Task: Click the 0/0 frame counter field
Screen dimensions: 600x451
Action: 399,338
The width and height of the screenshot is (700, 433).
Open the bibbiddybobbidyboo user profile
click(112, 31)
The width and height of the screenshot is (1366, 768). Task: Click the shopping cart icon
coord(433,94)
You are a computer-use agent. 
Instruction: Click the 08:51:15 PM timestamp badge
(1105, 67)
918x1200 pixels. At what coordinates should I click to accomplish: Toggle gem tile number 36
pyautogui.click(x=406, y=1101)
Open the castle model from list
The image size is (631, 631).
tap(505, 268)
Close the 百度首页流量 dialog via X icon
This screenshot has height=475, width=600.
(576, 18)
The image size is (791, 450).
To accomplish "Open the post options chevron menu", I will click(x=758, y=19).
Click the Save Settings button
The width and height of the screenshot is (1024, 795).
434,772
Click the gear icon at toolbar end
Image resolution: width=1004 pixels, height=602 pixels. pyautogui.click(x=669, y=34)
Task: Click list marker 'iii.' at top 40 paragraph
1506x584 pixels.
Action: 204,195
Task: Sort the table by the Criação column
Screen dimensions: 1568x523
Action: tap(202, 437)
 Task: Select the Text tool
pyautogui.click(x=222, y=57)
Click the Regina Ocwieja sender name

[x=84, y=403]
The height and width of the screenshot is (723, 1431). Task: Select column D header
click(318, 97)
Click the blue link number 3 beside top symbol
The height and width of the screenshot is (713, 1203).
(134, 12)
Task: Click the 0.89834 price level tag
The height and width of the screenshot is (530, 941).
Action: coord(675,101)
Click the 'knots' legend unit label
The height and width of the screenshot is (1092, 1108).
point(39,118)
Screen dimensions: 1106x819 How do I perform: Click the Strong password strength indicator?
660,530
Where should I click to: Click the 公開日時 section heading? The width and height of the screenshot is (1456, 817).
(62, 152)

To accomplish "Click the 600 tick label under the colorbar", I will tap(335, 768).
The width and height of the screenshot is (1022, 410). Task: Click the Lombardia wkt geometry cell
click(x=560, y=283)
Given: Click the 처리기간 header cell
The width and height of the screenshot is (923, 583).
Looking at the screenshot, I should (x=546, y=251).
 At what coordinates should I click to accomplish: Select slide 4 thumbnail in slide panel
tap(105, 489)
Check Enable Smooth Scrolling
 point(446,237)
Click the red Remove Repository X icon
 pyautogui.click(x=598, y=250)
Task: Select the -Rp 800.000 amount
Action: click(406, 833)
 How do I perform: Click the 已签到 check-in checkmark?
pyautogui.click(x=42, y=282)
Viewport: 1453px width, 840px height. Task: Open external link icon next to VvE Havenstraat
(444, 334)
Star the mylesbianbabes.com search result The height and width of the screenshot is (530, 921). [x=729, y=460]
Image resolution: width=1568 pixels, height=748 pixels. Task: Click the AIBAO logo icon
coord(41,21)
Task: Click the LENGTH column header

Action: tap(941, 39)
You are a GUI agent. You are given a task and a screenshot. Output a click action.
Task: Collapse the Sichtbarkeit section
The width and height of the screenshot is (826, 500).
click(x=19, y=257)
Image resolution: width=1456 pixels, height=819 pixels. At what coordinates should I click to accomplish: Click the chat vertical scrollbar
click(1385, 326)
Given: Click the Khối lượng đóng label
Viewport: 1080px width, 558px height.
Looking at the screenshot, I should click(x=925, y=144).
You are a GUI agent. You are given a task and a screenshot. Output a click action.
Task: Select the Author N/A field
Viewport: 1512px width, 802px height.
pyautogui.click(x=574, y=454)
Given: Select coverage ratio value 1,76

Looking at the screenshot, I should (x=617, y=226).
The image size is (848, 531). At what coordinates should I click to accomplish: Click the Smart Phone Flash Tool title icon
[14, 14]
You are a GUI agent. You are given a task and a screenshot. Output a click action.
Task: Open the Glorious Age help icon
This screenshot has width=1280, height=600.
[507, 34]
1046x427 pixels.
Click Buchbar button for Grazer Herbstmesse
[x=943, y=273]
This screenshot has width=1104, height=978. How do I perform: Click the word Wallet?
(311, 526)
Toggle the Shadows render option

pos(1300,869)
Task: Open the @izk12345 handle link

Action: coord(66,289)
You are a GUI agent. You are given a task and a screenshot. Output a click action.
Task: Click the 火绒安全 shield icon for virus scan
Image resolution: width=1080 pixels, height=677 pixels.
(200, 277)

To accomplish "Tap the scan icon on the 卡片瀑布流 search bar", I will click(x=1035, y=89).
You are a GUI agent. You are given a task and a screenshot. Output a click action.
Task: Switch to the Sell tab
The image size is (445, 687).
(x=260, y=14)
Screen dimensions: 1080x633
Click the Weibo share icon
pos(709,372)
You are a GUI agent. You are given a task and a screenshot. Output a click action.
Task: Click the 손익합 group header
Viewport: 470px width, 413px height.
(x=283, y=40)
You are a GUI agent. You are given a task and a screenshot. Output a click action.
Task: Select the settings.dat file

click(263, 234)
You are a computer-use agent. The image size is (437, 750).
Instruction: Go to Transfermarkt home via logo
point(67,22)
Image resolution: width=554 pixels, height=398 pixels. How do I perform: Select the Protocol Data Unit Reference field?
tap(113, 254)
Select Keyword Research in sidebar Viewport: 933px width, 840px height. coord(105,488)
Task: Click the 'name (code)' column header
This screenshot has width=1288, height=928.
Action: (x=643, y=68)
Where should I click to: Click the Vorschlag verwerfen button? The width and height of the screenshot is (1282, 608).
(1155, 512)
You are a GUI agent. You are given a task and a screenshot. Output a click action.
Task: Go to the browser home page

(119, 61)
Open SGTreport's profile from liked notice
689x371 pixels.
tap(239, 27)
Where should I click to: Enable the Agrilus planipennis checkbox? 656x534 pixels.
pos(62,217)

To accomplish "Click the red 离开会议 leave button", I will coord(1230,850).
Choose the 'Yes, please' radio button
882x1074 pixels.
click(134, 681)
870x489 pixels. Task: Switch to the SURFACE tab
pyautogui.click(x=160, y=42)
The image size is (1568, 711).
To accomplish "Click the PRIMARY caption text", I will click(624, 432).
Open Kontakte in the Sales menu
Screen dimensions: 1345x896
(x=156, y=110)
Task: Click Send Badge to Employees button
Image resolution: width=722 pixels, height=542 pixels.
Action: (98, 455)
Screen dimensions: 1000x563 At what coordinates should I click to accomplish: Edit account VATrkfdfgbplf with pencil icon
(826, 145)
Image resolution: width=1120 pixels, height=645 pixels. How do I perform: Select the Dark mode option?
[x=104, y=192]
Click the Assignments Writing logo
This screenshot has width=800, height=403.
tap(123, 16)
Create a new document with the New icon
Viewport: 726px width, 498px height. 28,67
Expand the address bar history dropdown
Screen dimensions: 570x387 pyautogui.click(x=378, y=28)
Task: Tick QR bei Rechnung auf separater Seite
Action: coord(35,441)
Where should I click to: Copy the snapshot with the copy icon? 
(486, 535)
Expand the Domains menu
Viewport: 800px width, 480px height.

··········

Activity
The lines holding the string "scan" are what is needed from the material above.

Response
Task: Click the 火绒安全 shield icon for virus scan
To accomplish "Tap the scan icon on the 卡片瀑布流 search bar", I will click(x=1035, y=89).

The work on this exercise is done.